By Christopher Gillett
The Youngstown Historical Center of Industry and Labor opened a new exhibit Sept. 14. The exhibit, “Women at Work: Change and Continuity 1940s through the 2010s,” which will stay up for the rest of the school year.
The exhibit details the history of women in the workplace and was made possible through a $7,500 grant obtained in spring.
The steel museum completed approximately 60 interviews with women of different ages about their experiences working various jobs over several decades and how they dealt with issues such as childcare, discrimination, harassment and unfair pay.
Marcelle Wilson, site manager for the YHCIL, had the idea for the project after learning about the issues working women dealt with during the pandemic.
“It was based on many of the complaints that were expressed during the COVID-19 pandemic and the lockdown, and the fact that issues continued to come up which as a historian I saw many times in the past,” Wilson said. “We often think that these things were problems that have been dealt with and that were solved.”
The interviews were conducted by two steel museum staff members, Director of Outreach and Education Nicole Marino and Archival Assistant Susan Lowery.
Marino said she enjoyed the project and wished she could collect more interviews, even though it’s finished.

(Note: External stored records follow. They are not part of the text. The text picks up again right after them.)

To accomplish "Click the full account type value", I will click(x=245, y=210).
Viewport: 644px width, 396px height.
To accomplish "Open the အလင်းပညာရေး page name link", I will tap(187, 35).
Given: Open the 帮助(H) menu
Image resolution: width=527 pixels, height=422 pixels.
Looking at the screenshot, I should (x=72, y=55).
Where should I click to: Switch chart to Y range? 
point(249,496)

“There were so many really cool points in working on this. I loved doing the interviews. The interviews were great. I would be happy to do more to just add them to our archival collection even though we kind of completed the exhibit. It was a really fun project,” Marino said.

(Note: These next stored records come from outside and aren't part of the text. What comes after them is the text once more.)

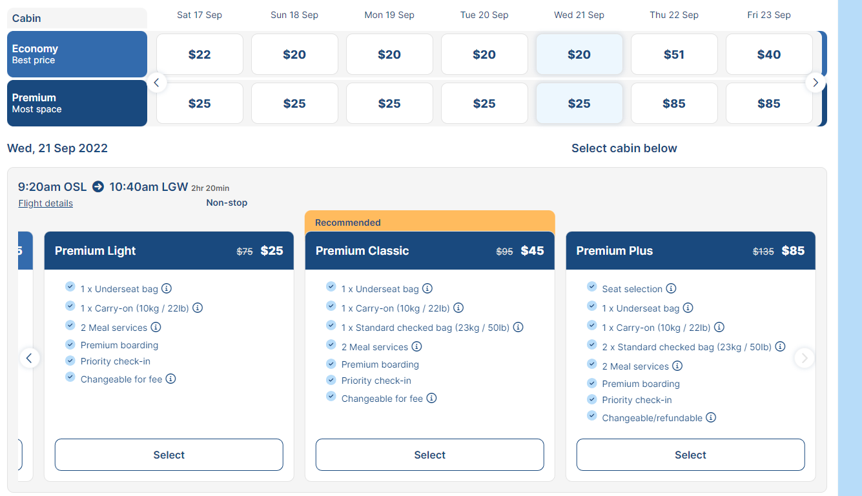
Task: Show next dates in price calendar
Action: [x=816, y=82]
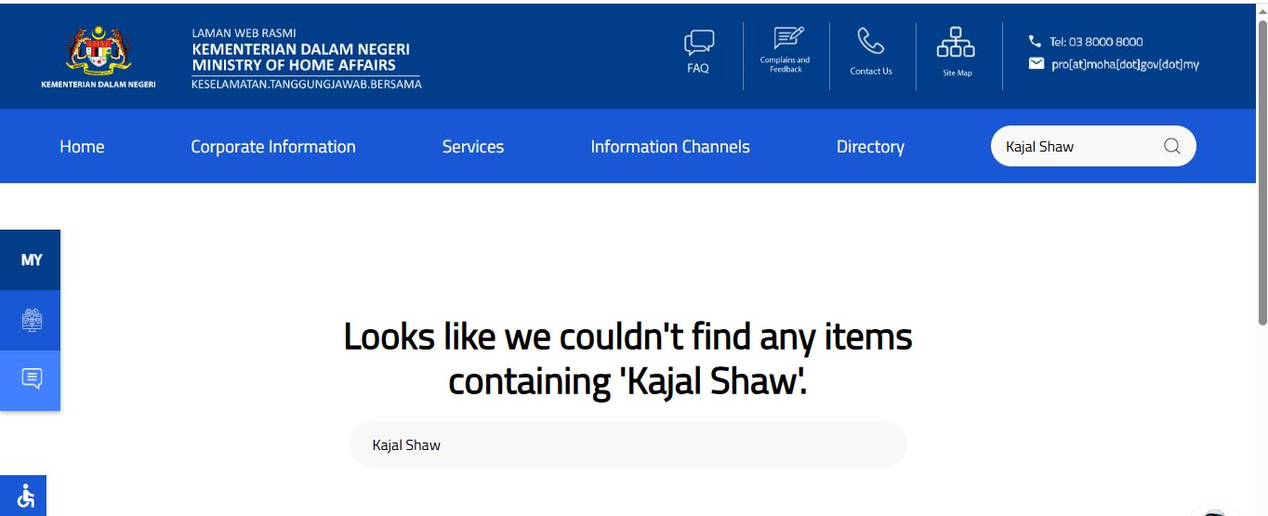Viewport: 1268px width, 516px height.
Task: Open the Home menu item
Action: (x=82, y=147)
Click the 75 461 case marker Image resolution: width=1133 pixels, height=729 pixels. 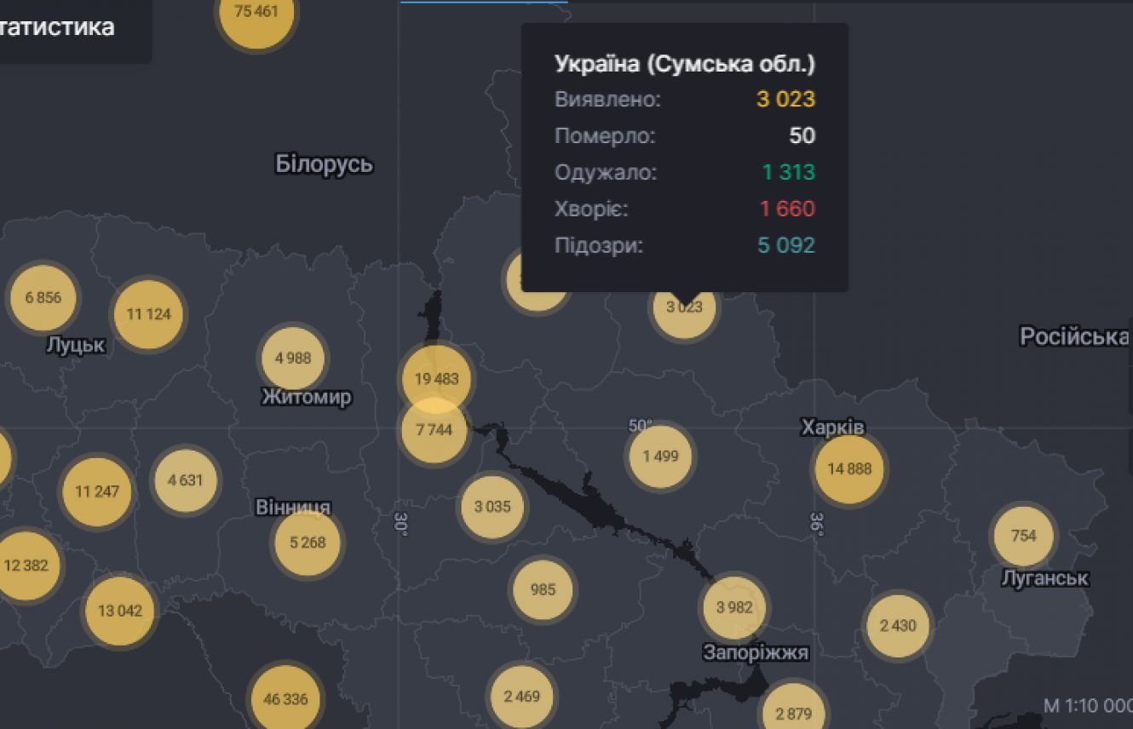pos(256,12)
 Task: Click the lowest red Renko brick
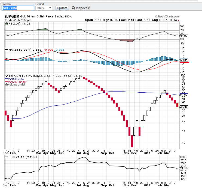pyautogui.click(x=132, y=141)
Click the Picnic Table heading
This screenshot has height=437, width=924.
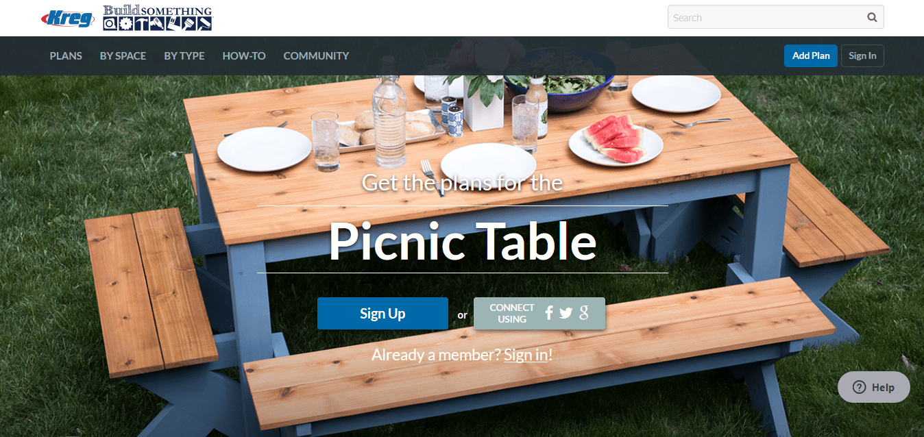(463, 241)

Marino said most of the women she talked with found camaraderie with one another.
“They were excited to have this other place where they could do something useful, earn that extra money, have other women and colleagues that they considered their friends to be around for 40 hours a week and that was a big deal,” Marino said.
Marino said this sense of belonging was important for older women.

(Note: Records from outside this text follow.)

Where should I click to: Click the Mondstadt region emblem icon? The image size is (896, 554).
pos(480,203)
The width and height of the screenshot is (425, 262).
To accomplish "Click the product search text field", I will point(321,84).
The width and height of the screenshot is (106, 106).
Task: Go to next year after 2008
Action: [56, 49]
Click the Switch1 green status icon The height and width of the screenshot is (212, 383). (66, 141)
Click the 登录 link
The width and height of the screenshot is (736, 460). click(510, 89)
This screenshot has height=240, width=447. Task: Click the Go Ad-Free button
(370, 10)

“The earlier in time that you go, the more important [it] was because they didn’t always have that opportunity for a social structure where they could be with other women who understood their own situation,” Marino said.
Lowery said while she doesn’t think she has the qualifications to make a broad generalization, her research points toward progress for working women.
“I don’t feel I have the qualifications to make a decisive decision whether working conditions for women have improved or not, but this is what I have documented and seen,” Lowery said. “It was a little bit harsher in some respects, but as time progressed and the laws changed and people became more [adapted].”
Marino said childcare and family issues have stayed the same but the burden is shared more by both parents.
“It’s now family issues rather than women’s issues. It used to be that it was a given that anytime your children needed some kind of extra care, that it was the mother’s job,” Marino said. “The evolution of it seems to me to be that it’s now both parents are taking more of an equal role in ‘Okay, we have to go pick you up. We can both do that. We can divide our time to do that thing.’”
Most of the interviews are available to the public at the YHCIL’s top floor archive library.
The opening event was also the first in the Downtown Merchant’s Lecture Series, with more presentations coming on local and worker history topics. The next lecture will be presented by Carl Jacobson at 5:30 p.m on Sept. 28.